Allstate misstates the proper standard for the likelihood of success on the merits, citing Blackwelder Furniture Co. of Statesville v. Seilig Mfg. Co., 550 F.2d 189 (4th Cir. 1977). Under Blackwelder, the court employed a balancing approach in which there is a "'flexible interplay' among all the factors considered . . . for all four [factors] are intertwined and each affects in degree all the others." 550 F.2d at 196 (internal citation omitted). Thus, according to Allstate, the company "need not show a likelihood of success." (ECF No. 3, at 14) (citing Blackwelder, 550 F.2d at 196). Rather, "it is enough that grave or serious questions on the merits are presented." (Id.)
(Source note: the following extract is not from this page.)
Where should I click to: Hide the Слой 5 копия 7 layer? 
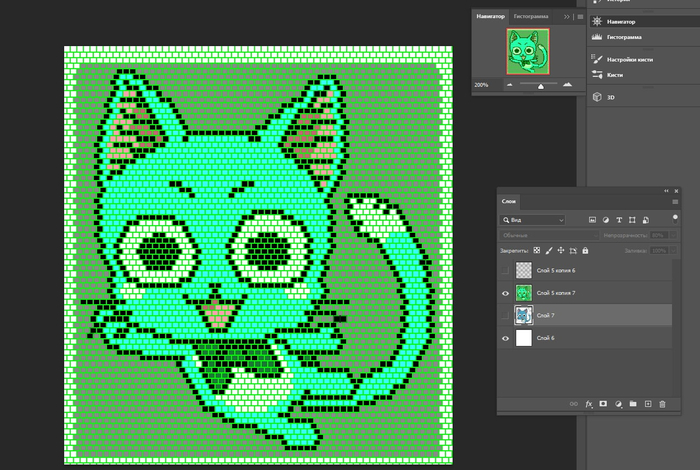tap(505, 293)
But in the wake of the Supreme Court decision in Winter, the Blackwelder balancing approach "may no longer be applied in granting or denying preliminary injunctions in the Fourth Circuit." Real Truth About Obama, Inc. v. Fed. Election Comm'n, 575 F.3d 342, 347 (4th Cir. 2009), vacated on other grounds, 130 S. Ct. 2371 (2010) and adhered to in part sub nom. Real Truth About Obama, Inc. v. F.E.C., 607 F.3d 355 (4th Cir. 2010); Montgomery v. Hous. Auth. of Baltimore City, 731 F. Supp. 2d 439, 442 n.3 (D. Md. 2010). Instead, the Fourth Circuit has held a party seeking the preliminary injunction must demonstrate by "a clear showing that it is likely to succeed at trial on the merits." Real Truth About Obama, 575 F.3d at 351 (emphasis in original). The Fourth Circuit has not expressly required a movant to prove success on the merits is "more likely than not" in order to meet the requirement of a clear showing of likelihood of success on the merits.5 But, at least, the requirement "is far stricter than the Blackwelder requirement that the plaintiff demonstrate only a grave or serious question for litigation." Id. at 345-46.
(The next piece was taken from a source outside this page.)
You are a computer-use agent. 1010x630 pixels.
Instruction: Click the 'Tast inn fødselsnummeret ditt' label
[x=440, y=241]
Footnote 5. Circuit courts are split on the question. The Federal Circuit has held the Winter standard is the equivalent of finding that success on the merits is "more likely than not." Titan Tire Corp. v. Case New Holland, Inc., 566 F.3d 1372, 1379 (Fed. Cir. 2009). The D.C. Circuit also interprets the stricter approach of the Fourth Circuit with regard to success on the merits as requiring a finding that success is more likely than not. See Sherley v. Sebelius, 644 F.3d 388, 398 (D.C. Cir. 2011) (discussing, but not necessarily agreeing with, the concurring opinion in Davis v. Pension Benefit Guaranty Corp., 571 F.3d 1288, 1292 (D.C. Cir. 2009)). On the other hand, the Second and the Ninth Circuits have rejected any interpretation of likelihood of success that would require a finding of "more [*39] likely than not." See Leiva-Perez v. Holder, 640 F.3d 962, 967 (9th Cir. 2011); Citigroup Global Mkts., Inc. v. VCG Special Opportunities Master Fund Ltd., 598 F.3d 30, 37 (2d Cir. 2010).